Earlier in the evening, the Congress posted a tweet telling followers that it was “hard to deny the truth” that they have been scammed by the government. The party, which has been leading the charge against the government on the matter, even posted an English translation of the interview Hollande gave to Mediapart. The party said Hollande’s claims have exposed “the web of lies spun” by the Narendra Modi government.
Delhi Chief Minister Arvind Kejriwal said the government was endangering national security by hiding crucial facts on the deal. “Can the country be taken for a ride any further?” he tweeted. In another tweet, he said the report was shocking and asked the prime minister about his alleged ties with Ambani.
“Truth has a way of coming out,” said Congress MP Jyotiraditya Scindia. “When will the government stop misleading us and come clean on the Rafale deal?”
Senior Congress leader and former Finance Minister P Chidambaram said the country had got “no aircraft, only lies”. “What is the new lie that the government will put out in response to Mr Hollande?” he asked.
Communist Party of India (Marxist) General Secretary Sitaram Yechury said the Rafale deal was a “scam if there was one”, and accused the government of lying and misleading citizens. “The whole truth must come out now,” he said. “Why was the Indian government batting for one corporate house with no experience in defence manufacture?”
On September 23, 2016, India and France signed a deal for 36 Rafale aircraft worth Rs 59,000 crore. Later that year, Ambani’s Reliance Defence joined the offset programme of the Rafale deal through Dassault Reliance Aerospace Ltd, a joint venture set up in India in October 2016. Reliance holds a 51% stake while Dassault Aviation, which manufactures the jets, owns 49%.
The Indian government has claimed till now that it did not have anything to do with the French company’s decision to work with Reliance Defence.
The Opposition, led by Congress President Rahul Gandhi, has however claimed that an earlier deal, which envisioned Dassault working with Indian state manufacturer Hindustan Aeronautics Limited, was scrapped to “benefit Modi’s industrialist friend”. The Centre has claimed that it had no role in the deal between Dassault Aviation and Reliance, a point that Ambani has also made.

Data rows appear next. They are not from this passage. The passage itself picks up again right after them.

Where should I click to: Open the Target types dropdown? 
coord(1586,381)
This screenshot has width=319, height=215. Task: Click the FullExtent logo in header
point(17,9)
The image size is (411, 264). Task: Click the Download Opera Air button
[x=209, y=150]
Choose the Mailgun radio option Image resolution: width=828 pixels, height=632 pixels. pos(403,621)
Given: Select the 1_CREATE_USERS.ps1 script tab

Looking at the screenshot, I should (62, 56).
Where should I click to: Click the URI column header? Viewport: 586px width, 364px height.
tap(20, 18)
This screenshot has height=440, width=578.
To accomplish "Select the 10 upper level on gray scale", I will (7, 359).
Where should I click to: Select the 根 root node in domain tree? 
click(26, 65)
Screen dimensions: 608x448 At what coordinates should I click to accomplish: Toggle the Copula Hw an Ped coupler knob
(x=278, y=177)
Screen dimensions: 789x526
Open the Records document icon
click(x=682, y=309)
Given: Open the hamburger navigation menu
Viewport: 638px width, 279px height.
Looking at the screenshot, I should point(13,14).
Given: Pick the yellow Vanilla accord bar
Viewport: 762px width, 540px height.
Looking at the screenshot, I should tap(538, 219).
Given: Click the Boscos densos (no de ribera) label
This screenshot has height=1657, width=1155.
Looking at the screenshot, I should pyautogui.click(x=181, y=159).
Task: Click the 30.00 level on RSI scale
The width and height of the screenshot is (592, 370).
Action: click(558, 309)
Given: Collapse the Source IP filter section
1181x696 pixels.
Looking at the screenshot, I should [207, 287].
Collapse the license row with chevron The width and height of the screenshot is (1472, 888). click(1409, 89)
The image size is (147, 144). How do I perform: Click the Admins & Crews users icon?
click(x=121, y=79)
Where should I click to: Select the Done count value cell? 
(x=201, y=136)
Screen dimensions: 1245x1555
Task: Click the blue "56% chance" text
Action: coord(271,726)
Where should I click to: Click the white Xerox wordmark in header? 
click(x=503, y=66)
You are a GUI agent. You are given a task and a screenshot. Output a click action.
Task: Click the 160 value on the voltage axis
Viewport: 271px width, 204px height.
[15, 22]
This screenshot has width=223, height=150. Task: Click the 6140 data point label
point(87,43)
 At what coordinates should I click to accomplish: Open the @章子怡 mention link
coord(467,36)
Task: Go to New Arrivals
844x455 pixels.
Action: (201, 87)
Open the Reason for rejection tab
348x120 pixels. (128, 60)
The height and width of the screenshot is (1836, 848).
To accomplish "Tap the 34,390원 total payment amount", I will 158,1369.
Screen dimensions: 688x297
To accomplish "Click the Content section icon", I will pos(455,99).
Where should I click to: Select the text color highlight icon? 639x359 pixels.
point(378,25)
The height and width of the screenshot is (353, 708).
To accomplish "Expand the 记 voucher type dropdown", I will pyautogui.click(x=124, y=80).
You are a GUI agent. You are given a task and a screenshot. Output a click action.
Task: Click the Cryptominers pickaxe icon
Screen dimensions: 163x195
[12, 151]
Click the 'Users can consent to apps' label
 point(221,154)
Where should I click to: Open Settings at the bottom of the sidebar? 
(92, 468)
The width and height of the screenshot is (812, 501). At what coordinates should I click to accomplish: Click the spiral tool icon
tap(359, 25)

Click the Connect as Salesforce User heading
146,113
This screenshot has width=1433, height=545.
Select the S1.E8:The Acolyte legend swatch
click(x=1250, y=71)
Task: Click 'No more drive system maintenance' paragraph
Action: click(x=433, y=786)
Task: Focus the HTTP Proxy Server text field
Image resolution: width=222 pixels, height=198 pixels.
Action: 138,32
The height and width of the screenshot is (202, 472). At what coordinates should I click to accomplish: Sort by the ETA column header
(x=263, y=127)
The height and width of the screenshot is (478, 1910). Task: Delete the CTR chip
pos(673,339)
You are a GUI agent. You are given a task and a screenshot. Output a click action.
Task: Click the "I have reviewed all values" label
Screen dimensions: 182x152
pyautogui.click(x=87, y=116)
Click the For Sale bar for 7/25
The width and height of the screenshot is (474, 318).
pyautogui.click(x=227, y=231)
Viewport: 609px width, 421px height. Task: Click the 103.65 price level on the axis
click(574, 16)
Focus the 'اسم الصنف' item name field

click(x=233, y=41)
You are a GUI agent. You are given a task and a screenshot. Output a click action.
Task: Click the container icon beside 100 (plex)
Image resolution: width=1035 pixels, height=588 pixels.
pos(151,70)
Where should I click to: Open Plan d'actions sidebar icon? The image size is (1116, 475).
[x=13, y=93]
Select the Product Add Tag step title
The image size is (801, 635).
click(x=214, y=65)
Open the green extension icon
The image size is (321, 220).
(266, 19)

Soon after reports of the interview with Hollande were published, the spokesperson of the Indian Ministry of Defence posted a tweet saying the news article is “being verified” and reiterated that neither the Indian nor the French government had any say in the commercial decision.
In the Mediapart interview, Hollande spoke about the deal, saying that he had negotiated with two different Indian prime ministers for the deal, referring to former Prime Minister Manmohan Singh and Modi. He pointed out that the initial plan was for India to buy 126 jets, but once the government changed the deal was for 36 aircraft. “But the manufacturing would happen in France, unlike in the older deal, so we lost one thing, and gained another.”